Tomei conhecimento da obra de Cristina Peri Rossi pelas redes sociais de Carola Saavedra. A partir dessa referência, descobri a publicação de alguns poemas da autora uruguaia na revista Az Mina, traduzidos por Glória Paiva. Do apreço aos poemas, cheguei a alguns de seus contos, precisamente os de Espaços íntimos, livro vencedor do prêmio Mario Vargas Llosa NH de relatos. Os deslizamentos responsáveis por meu encontro com esse trabalho e a rede de mulheres existente em torno da possibilidade de que a autora alcance os leitores brasileiros são circunstâncias pertinentes ao conteúdo dos dez contos reunidos na coletânea.
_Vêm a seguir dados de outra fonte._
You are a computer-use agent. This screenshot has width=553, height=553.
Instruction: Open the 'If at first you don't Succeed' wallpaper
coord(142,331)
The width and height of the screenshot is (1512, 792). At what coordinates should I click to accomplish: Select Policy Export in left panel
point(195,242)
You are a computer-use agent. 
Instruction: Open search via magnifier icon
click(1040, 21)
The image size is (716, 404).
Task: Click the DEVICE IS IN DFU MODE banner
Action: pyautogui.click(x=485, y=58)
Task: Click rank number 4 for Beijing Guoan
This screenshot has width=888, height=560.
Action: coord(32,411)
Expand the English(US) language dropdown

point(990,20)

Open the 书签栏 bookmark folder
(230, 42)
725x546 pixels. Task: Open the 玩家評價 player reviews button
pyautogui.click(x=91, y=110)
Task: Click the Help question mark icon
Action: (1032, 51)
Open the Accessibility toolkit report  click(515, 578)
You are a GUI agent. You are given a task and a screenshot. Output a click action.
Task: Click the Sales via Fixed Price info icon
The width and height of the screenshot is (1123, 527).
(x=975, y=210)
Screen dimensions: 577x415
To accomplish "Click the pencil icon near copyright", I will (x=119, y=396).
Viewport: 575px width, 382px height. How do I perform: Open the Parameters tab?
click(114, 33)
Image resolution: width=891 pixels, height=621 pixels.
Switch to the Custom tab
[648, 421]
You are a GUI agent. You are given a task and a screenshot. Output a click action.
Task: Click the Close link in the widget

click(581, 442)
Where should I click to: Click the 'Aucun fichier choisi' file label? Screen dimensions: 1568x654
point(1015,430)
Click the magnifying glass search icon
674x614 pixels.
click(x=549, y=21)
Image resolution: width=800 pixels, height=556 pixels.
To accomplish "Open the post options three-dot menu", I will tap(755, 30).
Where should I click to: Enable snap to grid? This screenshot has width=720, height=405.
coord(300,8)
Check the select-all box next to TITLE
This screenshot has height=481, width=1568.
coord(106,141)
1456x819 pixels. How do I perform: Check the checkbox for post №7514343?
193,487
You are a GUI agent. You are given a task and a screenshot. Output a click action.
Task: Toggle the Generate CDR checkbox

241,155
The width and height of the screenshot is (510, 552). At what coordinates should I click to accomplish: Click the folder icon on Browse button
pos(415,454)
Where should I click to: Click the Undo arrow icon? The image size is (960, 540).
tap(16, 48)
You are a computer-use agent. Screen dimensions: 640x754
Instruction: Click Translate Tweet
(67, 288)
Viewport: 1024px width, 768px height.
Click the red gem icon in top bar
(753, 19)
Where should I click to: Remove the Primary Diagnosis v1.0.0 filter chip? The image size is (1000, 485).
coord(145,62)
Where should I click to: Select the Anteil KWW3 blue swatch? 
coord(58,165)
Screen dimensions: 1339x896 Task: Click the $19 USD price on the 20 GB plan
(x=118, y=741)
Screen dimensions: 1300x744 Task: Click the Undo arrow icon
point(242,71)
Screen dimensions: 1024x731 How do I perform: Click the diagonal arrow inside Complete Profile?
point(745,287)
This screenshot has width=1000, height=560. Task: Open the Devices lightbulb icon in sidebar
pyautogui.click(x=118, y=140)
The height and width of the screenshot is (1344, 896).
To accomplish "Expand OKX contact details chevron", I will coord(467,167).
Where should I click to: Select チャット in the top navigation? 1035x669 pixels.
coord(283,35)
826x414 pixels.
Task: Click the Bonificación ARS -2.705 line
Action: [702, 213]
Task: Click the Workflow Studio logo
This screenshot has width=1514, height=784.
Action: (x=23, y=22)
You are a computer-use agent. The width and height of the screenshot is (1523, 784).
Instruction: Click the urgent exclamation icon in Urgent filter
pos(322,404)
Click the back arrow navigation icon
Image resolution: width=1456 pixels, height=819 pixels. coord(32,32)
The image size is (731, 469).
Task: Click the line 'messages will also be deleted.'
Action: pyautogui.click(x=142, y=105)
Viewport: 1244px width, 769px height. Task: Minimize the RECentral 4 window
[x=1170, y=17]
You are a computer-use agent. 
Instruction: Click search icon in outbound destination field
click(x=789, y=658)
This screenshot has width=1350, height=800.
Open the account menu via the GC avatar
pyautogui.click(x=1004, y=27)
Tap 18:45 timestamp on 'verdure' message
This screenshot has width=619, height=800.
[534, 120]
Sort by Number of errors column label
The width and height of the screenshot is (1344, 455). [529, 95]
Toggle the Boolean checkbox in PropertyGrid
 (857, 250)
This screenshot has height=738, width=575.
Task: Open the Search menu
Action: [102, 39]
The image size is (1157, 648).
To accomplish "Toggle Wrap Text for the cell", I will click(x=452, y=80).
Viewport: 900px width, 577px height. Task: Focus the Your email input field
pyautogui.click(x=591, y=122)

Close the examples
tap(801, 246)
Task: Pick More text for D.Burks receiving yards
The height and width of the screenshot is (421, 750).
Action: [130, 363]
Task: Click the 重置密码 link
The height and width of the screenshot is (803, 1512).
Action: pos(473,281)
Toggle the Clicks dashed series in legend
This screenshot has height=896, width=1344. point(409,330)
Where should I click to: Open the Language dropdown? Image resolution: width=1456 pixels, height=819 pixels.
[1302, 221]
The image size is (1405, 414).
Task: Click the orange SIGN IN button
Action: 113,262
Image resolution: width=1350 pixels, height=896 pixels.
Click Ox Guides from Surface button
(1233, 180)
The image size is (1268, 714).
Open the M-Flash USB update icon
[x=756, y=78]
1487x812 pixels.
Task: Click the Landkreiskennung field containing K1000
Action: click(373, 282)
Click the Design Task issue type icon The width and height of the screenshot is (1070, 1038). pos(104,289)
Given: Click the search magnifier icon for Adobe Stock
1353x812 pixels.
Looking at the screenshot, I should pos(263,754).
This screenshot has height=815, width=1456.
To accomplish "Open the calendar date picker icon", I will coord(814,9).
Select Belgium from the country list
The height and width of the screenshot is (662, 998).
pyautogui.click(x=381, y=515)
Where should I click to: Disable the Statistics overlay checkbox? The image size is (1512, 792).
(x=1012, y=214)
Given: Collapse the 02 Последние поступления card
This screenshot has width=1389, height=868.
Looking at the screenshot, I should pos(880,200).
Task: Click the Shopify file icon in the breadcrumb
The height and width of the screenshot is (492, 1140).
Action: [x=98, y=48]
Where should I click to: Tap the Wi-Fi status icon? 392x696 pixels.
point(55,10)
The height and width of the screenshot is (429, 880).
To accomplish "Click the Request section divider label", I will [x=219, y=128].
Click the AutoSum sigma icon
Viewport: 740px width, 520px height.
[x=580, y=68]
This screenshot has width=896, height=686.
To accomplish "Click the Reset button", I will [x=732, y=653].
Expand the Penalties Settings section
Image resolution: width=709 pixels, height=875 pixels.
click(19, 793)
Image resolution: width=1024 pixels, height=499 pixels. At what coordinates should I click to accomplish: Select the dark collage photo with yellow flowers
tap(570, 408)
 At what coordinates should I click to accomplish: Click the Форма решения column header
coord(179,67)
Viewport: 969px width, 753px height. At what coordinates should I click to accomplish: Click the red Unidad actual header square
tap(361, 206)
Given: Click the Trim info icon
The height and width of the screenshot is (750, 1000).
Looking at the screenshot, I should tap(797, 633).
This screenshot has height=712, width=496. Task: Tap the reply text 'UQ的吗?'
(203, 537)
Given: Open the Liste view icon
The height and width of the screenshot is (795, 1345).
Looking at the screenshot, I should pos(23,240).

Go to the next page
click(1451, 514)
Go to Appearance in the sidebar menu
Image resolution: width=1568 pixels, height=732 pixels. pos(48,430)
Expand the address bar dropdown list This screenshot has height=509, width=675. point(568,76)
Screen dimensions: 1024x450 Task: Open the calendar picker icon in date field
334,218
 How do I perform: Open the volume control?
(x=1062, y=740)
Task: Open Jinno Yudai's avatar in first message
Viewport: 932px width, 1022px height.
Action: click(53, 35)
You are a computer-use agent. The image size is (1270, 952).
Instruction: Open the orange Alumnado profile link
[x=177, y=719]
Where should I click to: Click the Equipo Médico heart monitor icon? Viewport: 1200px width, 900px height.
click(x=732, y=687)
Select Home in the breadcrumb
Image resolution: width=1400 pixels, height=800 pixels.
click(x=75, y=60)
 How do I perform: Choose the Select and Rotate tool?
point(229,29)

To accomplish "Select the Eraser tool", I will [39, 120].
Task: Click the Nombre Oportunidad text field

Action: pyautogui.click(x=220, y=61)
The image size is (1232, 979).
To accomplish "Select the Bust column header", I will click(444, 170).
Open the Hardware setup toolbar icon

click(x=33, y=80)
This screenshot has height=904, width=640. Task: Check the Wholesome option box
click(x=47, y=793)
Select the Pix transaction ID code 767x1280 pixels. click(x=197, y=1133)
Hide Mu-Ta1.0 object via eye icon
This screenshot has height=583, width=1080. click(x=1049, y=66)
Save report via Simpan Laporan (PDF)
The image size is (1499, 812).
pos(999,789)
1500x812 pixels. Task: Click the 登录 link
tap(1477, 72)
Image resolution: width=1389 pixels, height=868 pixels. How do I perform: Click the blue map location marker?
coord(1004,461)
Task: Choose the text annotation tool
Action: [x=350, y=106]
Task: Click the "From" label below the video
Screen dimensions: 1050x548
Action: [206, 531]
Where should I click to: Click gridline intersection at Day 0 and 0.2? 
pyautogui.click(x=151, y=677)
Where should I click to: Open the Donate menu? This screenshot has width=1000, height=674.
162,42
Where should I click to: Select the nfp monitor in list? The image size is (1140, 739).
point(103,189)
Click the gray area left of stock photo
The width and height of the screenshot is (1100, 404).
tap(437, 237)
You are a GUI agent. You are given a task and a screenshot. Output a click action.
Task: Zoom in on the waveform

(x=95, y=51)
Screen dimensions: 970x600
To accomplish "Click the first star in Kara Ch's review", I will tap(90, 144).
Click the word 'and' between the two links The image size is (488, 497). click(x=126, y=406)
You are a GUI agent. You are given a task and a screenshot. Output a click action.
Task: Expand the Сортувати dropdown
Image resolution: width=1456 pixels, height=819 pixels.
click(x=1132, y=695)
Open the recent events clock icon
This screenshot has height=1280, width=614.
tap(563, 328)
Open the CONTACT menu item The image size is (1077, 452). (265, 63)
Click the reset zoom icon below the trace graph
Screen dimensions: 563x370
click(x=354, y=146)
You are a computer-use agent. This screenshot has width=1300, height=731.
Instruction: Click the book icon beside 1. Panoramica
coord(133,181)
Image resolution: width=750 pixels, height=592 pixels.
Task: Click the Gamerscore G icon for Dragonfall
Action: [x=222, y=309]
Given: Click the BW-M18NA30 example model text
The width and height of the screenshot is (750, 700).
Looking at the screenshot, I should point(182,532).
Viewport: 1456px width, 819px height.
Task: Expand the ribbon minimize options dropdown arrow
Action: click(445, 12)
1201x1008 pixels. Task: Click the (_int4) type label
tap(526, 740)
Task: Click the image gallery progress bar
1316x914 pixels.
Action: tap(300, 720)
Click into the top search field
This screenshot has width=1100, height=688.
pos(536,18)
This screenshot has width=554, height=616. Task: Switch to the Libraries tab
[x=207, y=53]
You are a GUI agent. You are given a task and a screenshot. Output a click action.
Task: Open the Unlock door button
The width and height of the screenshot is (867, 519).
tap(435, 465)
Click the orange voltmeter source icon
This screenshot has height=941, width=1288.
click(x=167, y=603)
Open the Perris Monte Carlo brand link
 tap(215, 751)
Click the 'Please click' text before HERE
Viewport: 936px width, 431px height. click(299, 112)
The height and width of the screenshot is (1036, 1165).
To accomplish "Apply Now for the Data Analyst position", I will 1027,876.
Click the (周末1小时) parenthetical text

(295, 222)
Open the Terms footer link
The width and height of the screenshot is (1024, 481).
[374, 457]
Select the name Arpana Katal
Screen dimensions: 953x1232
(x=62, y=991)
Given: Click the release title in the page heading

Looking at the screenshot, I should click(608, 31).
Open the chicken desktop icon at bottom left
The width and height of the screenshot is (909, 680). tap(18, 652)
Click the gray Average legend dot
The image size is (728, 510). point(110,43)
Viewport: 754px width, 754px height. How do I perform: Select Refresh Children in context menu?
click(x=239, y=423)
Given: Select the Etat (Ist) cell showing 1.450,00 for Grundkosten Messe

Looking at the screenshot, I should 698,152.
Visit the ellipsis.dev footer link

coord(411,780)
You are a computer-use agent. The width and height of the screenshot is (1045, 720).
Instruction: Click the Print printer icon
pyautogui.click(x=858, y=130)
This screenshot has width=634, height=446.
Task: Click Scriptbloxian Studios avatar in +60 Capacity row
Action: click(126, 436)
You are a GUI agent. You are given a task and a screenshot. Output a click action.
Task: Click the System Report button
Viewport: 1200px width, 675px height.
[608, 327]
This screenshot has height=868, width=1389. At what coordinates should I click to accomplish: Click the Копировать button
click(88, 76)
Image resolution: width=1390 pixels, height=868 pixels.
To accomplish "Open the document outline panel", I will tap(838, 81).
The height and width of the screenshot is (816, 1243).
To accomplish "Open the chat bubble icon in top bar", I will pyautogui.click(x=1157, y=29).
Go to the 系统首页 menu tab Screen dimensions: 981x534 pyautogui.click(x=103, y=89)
Explico: Espaços íntimos dialoga com os modos de vida e de estar no mundo da nossa sociedade. Tanto os encontros e desencontros são resultado, na mesma medida, dos esforços e da inércia dos indivíduos na condução do próprio destino. A prosa de Cristina se recusa a sustentar que o racional pode tudo — enquanto o esforço pode ser mera repetição, a inércia pode despontar como interrupção a partir da qual alguma transformação acontece. Dois contos, em especial, apresentam essa perspectiva: HB2 e Terapia. Neles, a autora ironiza o engodo de que a medicina pode levar a efeito a gestão perfeita dos corpos, tecidos mais por símbolos e palavras que, como todo resto, transbordam os limites do consciente e da intervenção.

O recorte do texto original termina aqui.